Facebook Instagram Twitter

Cuba et États-Unis 60 ans après : des comptes à régler ?

La loi Helms-Burton et les conflits cubano-américains irrésolus

Auteur:
Elaine Díaz Rodríguez et Jesús Jank Curbelo
Date de publication:
26 août 2022

On le sait, la Révolution de 1959 a radicalement bouleversé l'hégémonie que les États-Unis exerçaient sur Cuba. Mais sur le plan économique, on ignore souvent ce que cela veut dire concrètement. Le média cubain indépendant Periodismo de Barrio, chiffres et dates à l'appui, s'est penché sur l'histoire de plusieurs compagnies américaines, autrefois présentes à Cuba, qui ont quitté le pays après la Révolution. Aujourd'hui, incitées par la loi Helms-Burton, ces entreprises américaines de Cuba avant 1959 demandent des comptes à La Havane.

La Loi Helms-Burton et des conflits irrésolus...

**Entrées servant à localiser du texte et des éléments**
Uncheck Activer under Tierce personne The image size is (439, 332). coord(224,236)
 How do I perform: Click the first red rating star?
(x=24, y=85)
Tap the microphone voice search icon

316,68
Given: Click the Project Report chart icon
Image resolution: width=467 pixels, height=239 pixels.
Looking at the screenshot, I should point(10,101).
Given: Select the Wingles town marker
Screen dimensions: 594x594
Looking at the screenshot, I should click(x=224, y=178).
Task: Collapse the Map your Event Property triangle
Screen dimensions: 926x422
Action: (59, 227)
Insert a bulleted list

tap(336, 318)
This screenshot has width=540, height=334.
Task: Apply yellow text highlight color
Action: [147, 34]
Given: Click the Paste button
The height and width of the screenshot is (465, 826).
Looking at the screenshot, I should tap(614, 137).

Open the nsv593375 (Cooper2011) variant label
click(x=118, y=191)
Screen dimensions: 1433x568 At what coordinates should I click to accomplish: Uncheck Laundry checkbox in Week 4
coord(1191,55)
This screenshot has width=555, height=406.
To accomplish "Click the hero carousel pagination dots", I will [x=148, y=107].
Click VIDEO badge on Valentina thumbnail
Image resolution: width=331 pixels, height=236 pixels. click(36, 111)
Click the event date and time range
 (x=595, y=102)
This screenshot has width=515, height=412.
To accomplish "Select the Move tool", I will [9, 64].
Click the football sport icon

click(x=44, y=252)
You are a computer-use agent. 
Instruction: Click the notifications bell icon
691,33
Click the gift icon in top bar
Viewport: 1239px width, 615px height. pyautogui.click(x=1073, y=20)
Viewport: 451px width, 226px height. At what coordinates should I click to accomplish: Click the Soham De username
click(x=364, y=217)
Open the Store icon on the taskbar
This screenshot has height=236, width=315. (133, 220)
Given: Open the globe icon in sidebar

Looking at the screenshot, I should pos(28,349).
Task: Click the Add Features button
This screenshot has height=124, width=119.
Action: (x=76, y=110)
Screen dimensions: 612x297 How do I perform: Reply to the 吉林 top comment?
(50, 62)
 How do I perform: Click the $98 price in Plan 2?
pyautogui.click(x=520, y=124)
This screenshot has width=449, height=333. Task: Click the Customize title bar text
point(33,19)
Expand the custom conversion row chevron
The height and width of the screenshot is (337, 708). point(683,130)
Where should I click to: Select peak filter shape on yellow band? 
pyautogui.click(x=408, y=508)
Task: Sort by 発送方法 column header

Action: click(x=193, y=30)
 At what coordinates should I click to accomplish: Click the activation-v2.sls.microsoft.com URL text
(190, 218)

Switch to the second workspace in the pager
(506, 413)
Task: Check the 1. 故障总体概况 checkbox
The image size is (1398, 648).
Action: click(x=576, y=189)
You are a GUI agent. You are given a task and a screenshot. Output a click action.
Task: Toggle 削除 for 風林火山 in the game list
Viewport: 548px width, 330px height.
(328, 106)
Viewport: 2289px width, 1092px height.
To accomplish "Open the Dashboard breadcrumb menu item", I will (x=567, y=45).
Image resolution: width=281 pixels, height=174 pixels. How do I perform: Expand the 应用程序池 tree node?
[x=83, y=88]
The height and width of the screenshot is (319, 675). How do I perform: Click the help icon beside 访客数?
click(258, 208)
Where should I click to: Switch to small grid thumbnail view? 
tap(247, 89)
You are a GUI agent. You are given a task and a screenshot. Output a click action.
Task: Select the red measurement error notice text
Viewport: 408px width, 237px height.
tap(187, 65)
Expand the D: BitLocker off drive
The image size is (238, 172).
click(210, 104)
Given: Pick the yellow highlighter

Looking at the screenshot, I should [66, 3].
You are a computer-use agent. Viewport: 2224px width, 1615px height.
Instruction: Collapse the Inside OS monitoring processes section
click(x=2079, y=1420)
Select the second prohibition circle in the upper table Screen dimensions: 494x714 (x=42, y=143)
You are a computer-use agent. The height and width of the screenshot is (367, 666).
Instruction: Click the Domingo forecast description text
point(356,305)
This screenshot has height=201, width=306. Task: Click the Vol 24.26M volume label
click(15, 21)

**Consigne 1**
Pouvez-vous recopier à l'identique le passage des entrées allant de la ligne qui contient "Given: Open the globe icon in sidebar" jusqu'à celle qui contient "click(x=2079, y=1420)", ces deux lignes comprises ?
**Consigne 2**
Pouvez-vous écrire la suite de l'article sur la loi Helms-Burton et les conflits entre Cuba et les États-Unis, à partir de l'endroit où il s'arrête ?

**Bonne réponse 1**
Given: Open the globe icon in sidebar

Looking at the screenshot, I should pos(28,349).
Task: Click the Add Features button
This screenshot has height=124, width=119.
Action: (x=76, y=110)
Screen dimensions: 612x297 How do I perform: Reply to the 吉林 top comment?
(50, 62)
 How do I perform: Click the $98 price in Plan 2?
pyautogui.click(x=520, y=124)
This screenshot has width=449, height=333. Task: Click the Customize title bar text
point(33,19)
Expand the custom conversion row chevron
The height and width of the screenshot is (337, 708). point(683,130)
Where should I click to: Select peak filter shape on yellow band? 
pyautogui.click(x=408, y=508)
Task: Sort by 発送方法 column header

Action: click(x=193, y=30)
 At what coordinates should I click to accomplish: Click the activation-v2.sls.microsoft.com URL text
(190, 218)

Switch to the second workspace in the pager
(506, 413)
Task: Check the 1. 故障总体概况 checkbox
The image size is (1398, 648).
Action: click(x=576, y=189)
You are a GUI agent. You are given a task and a screenshot. Output a click action.
Task: Toggle 削除 for 風林火山 in the game list
Viewport: 548px width, 330px height.
(328, 106)
Viewport: 2289px width, 1092px height.
To accomplish "Open the Dashboard breadcrumb menu item", I will (x=567, y=45).
Image resolution: width=281 pixels, height=174 pixels. How do I perform: Expand the 应用程序池 tree node?
[x=83, y=88]
The height and width of the screenshot is (319, 675). How do I perform: Click the help icon beside 访客数?
click(258, 208)
Where should I click to: Switch to small grid thumbnail view? 
tap(247, 89)
You are a GUI agent. You are given a task and a screenshot. Output a click action.
Task: Select the red measurement error notice text
Viewport: 408px width, 237px height.
tap(187, 65)
Expand the D: BitLocker off drive
The image size is (238, 172).
click(210, 104)
Given: Pick the yellow highlighter

Looking at the screenshot, I should [66, 3].
You are a computer-use agent. Viewport: 2224px width, 1615px height.
Instruction: Collapse the Inside OS monitoring processes section
click(x=2079, y=1420)

**Bonne réponse 2**
L'idée de cette enquête journalistique, baptisée Las Cuentas Pendientes (Les comptes à régler), est née suite aux récentes plaintes, très médiatisées, de plusieurs groupes installés aux États-Unis. Ces demandes de dédommagements, qui représentent des sommes vertigineuses, sont la conséquence directe du « titre III » de la Loi Helms-Burton, activé en mai 2019 par Donald Trump. Un texte qui cherche à asphyxier économiquement l'île caribéenne. 

Pour La Havane, cette décision de Trump représente une attaque sans précédent dans l'histoire, pourtant houleuse, de l’embargo américain sur Cuba : ce texte avait été rédigé par l’administration Clinton en 1996, mais jusque-là, aucun président américain ne l'avait jamais activé, préférant le suspendre continuellement. Le coup est rude pour l'île : les autorités cubaines dénoncent une ingérence qui, si elle parvenait à ses fins, pourrait décourager de nombreux investissements. 

Concrètement, que signifie cette loi ? Le « titre III » permettrait aux tribunaux américains de sanctionner fortement les entreprises qui « trafiqueraient » — c’est-à-dire vendre, transférer, distribuer, gérer ou acquérir – avec des biens expropriés sans indemnisation par le gouvernement révolutionnaire après 59 (la loi US évoque des biens « confisqués »).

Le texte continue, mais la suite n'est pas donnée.